##### QUOTED PASSAGE
The tail color and body size effects of consumptive L. cyanellus may be confounded as both occurred simultaneously. It could be that since salamanders exposed to consumptive L. cyanellus remained at small body sizes (due to trait-mediate behavioral effects), they were constantly below the gape limit of L. cyanellus and especially vulnerable to predation. Therefore, inconspicuous tail coloration was necessary for survival. Meanwhile, salamanders in other treatments were able to outgrow gape limitations of their predators and their phenotypes converged with controls. However, I do not have data to explicitly support this hypothesis and additional studies would be needed.
##########
##### DATA FOR REVIEW
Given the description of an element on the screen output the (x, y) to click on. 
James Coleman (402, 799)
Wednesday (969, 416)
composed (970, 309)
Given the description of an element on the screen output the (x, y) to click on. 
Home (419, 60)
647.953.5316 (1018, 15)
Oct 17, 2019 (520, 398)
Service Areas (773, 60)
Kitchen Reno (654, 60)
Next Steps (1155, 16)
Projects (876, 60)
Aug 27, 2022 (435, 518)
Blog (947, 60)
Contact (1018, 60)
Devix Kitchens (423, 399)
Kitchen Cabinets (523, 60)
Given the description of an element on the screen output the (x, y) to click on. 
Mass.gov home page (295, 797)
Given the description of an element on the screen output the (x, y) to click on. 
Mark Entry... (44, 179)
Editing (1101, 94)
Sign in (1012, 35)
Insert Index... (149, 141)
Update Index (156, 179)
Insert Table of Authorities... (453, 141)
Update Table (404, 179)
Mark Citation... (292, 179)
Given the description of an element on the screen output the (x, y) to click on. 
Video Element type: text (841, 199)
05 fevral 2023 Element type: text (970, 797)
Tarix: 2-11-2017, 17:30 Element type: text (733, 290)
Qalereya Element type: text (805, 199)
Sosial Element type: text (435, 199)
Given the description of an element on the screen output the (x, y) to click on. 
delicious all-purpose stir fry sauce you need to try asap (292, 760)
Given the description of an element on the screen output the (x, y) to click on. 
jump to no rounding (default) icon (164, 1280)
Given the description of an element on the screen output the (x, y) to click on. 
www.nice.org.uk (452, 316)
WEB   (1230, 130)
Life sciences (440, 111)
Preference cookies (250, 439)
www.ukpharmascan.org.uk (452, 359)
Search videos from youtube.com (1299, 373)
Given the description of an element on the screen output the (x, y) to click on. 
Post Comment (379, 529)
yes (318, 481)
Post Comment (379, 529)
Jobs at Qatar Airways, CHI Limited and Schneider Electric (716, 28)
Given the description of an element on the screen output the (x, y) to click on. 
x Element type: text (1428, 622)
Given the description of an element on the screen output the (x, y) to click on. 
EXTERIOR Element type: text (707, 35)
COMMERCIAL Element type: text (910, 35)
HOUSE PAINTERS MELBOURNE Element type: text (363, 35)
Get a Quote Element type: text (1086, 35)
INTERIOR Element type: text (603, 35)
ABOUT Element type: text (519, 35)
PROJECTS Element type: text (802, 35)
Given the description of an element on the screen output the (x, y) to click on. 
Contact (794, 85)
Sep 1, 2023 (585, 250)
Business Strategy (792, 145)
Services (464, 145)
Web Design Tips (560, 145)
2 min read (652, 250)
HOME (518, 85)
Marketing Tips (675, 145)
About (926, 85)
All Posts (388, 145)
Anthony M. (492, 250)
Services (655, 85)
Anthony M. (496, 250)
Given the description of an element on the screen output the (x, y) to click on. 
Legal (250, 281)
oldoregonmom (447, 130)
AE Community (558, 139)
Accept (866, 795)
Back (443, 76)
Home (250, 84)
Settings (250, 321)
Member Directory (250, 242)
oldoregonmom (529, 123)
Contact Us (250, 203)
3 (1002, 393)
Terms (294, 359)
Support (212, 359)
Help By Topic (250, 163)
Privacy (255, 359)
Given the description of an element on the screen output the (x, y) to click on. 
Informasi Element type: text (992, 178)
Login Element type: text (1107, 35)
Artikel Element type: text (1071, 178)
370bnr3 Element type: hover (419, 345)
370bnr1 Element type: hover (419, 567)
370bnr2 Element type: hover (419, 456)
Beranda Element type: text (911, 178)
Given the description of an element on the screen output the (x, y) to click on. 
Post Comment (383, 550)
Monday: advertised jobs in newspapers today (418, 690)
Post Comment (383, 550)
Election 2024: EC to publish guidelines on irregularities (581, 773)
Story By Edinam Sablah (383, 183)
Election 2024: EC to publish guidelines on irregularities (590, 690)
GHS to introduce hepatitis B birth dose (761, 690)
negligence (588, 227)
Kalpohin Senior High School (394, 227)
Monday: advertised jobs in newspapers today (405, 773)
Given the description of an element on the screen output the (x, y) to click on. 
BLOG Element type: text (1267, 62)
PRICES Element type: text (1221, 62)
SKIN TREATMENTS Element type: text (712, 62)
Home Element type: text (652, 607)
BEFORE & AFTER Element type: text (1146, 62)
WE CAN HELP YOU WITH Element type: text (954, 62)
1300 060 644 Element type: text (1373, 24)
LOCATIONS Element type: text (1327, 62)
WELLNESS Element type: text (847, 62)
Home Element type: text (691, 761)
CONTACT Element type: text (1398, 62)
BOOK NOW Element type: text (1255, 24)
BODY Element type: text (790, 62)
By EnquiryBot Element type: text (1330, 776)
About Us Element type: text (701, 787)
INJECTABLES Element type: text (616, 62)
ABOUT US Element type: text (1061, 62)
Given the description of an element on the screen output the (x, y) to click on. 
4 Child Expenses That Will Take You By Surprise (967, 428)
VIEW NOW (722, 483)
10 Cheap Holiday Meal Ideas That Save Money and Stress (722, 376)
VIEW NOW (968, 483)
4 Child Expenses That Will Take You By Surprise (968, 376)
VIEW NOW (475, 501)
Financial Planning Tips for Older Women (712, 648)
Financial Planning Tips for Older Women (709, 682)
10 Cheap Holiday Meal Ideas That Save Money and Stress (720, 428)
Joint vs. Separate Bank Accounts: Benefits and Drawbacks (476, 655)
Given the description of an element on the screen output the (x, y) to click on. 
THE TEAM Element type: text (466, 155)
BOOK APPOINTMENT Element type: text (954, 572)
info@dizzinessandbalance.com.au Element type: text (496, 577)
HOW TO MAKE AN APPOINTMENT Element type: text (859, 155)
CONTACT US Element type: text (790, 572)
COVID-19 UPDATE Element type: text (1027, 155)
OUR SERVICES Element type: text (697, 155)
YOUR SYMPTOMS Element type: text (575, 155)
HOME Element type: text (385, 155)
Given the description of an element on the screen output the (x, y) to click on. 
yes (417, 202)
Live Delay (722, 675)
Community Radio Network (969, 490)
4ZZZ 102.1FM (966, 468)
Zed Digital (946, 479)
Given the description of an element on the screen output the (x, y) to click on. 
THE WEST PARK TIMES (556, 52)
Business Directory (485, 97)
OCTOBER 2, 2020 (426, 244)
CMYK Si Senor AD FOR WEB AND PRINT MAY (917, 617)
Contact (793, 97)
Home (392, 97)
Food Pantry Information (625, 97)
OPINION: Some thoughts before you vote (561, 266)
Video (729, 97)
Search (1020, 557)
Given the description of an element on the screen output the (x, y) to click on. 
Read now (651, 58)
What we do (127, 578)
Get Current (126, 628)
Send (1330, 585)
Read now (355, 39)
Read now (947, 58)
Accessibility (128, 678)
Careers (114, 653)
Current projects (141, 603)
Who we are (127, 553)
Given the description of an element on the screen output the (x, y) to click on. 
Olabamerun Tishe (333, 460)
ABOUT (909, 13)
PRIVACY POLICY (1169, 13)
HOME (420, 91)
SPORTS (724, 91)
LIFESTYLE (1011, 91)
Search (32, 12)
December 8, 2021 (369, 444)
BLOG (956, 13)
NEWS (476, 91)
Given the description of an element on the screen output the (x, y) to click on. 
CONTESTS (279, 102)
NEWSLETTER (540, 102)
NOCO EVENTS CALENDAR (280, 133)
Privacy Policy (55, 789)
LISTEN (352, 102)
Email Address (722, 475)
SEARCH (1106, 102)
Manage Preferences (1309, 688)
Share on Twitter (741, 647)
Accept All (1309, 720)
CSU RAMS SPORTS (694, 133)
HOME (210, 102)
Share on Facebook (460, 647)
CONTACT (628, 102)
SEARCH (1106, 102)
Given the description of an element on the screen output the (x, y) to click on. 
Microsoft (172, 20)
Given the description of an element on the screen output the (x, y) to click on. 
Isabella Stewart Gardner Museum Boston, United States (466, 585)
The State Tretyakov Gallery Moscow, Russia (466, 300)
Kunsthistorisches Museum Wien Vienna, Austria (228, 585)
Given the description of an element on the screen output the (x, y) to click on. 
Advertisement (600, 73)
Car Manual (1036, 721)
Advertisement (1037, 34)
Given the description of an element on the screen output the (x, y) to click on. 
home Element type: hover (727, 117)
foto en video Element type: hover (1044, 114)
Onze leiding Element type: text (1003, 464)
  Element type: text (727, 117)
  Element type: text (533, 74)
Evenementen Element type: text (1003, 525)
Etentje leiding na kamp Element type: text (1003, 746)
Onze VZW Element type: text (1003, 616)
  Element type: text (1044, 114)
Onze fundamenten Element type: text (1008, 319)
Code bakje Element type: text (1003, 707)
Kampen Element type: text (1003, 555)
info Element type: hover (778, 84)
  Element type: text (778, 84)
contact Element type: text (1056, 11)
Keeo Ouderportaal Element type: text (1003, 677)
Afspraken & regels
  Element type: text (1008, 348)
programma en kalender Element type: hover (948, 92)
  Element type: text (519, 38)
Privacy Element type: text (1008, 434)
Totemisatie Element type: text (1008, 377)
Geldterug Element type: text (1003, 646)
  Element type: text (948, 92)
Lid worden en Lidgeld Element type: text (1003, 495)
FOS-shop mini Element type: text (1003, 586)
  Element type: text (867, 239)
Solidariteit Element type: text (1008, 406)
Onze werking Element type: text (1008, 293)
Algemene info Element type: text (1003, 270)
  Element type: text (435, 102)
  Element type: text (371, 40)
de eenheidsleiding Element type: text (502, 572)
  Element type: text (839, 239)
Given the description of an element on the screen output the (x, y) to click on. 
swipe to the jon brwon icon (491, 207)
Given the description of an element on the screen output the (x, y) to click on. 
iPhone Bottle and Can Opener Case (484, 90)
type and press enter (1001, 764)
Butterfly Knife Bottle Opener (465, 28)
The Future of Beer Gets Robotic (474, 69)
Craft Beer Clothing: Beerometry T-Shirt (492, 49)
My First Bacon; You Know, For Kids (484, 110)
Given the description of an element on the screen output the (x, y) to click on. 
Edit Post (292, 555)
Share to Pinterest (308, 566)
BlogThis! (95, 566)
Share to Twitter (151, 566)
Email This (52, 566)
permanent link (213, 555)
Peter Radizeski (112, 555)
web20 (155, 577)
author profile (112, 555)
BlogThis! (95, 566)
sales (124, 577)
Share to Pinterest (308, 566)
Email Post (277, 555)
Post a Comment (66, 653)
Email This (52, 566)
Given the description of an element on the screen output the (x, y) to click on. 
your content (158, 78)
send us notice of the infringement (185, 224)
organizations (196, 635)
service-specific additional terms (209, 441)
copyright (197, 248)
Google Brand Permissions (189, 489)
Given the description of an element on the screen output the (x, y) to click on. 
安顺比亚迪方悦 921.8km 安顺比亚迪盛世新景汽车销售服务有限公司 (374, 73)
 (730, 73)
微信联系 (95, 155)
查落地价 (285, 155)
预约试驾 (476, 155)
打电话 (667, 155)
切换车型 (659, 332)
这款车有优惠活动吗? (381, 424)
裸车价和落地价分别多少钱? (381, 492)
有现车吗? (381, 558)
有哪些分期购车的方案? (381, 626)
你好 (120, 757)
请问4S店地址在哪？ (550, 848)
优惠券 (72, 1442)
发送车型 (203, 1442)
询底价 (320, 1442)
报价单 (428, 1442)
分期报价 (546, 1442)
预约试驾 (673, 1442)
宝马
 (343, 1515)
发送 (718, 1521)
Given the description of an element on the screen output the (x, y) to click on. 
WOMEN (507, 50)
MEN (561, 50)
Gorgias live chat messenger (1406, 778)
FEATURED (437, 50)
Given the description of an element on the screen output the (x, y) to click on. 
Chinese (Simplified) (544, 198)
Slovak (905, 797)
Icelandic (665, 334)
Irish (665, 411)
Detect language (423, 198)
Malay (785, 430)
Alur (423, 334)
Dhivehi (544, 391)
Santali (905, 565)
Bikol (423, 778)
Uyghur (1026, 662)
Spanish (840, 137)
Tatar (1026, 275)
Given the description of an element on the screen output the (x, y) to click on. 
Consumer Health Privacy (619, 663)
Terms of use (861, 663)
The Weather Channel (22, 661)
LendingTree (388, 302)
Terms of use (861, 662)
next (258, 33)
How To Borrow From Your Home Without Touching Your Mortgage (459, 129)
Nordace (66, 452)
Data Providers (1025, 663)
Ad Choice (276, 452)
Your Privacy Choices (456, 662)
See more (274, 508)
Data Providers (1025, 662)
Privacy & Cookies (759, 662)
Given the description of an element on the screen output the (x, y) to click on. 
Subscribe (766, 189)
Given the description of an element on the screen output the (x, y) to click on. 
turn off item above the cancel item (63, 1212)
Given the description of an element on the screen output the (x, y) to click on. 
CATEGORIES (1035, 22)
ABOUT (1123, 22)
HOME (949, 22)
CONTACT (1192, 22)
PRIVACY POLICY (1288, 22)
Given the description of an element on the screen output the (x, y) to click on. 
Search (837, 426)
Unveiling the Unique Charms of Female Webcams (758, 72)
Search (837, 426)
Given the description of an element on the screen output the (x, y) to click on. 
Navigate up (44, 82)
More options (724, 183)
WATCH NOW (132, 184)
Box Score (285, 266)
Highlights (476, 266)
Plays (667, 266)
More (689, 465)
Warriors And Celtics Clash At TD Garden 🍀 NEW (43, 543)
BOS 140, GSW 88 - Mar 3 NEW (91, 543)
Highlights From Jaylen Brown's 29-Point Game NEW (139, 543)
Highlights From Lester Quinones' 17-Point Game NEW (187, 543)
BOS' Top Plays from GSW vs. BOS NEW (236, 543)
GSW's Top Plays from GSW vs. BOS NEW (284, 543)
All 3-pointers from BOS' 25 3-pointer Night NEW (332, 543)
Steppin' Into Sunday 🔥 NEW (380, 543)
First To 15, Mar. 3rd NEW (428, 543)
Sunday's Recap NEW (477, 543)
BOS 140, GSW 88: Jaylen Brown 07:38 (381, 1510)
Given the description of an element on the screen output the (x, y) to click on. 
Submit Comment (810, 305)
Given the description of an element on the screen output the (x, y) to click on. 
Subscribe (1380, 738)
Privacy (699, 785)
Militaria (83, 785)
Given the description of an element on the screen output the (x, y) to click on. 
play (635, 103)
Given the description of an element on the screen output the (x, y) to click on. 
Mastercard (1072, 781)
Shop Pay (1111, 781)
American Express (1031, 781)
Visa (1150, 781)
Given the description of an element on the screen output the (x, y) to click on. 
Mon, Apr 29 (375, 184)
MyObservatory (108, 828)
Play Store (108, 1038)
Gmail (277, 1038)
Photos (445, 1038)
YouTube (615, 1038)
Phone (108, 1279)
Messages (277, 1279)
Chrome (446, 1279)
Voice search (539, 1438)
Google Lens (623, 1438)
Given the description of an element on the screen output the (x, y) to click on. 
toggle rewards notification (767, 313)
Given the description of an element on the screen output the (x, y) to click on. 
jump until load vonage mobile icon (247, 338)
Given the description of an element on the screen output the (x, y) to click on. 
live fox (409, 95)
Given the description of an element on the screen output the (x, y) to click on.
##########
▸ **EXPLORE THE MATERIAL**
1. In the passage about salamanders and L. cyanellus, which two effects of consumptive L. cyanellus may be confounded?
2. Using the passage about salamanders and L. cyanellus, explain why inconspicuous tail coloration might have been necessary for salamanders exposed to consumptive L. cyanellus.
3. Continue the passage about salamanders and L. cyanellus from where it stops.

▸ **ANSWERS TO THE TASKS**
1. The tail color and body size effects may be confounded.

2. Because of behavioral effects, these salamanders remained at small body sizes. That kept them constantly below the gape limit of L. cyanellus and especially vulnerable to predation, so inconspicuous tail coloration would have been necessary for survival.

3.
Salamanders and fish predators may compete over the same food resources, which can potentially explain the low growth rates seen with consumptive L. cyanellus. However, a similar experiment was conducted with gray tree frog larvae (Hyla chrysoscelis) and the effect of consumptive L. cyanellus on larval growth was the same, despite no trophic overlap between the two (Bohenek et al. in review). I conclude that this growth effect is likely trait-mediated (either due to stress, suppressed foraging, or both). That being said, our design can still be improved because trait- and density-mediated effects are confounded in our study due to consumptive predators eliciting both, while non-consumptive predators can only elicit trait-mediated effects.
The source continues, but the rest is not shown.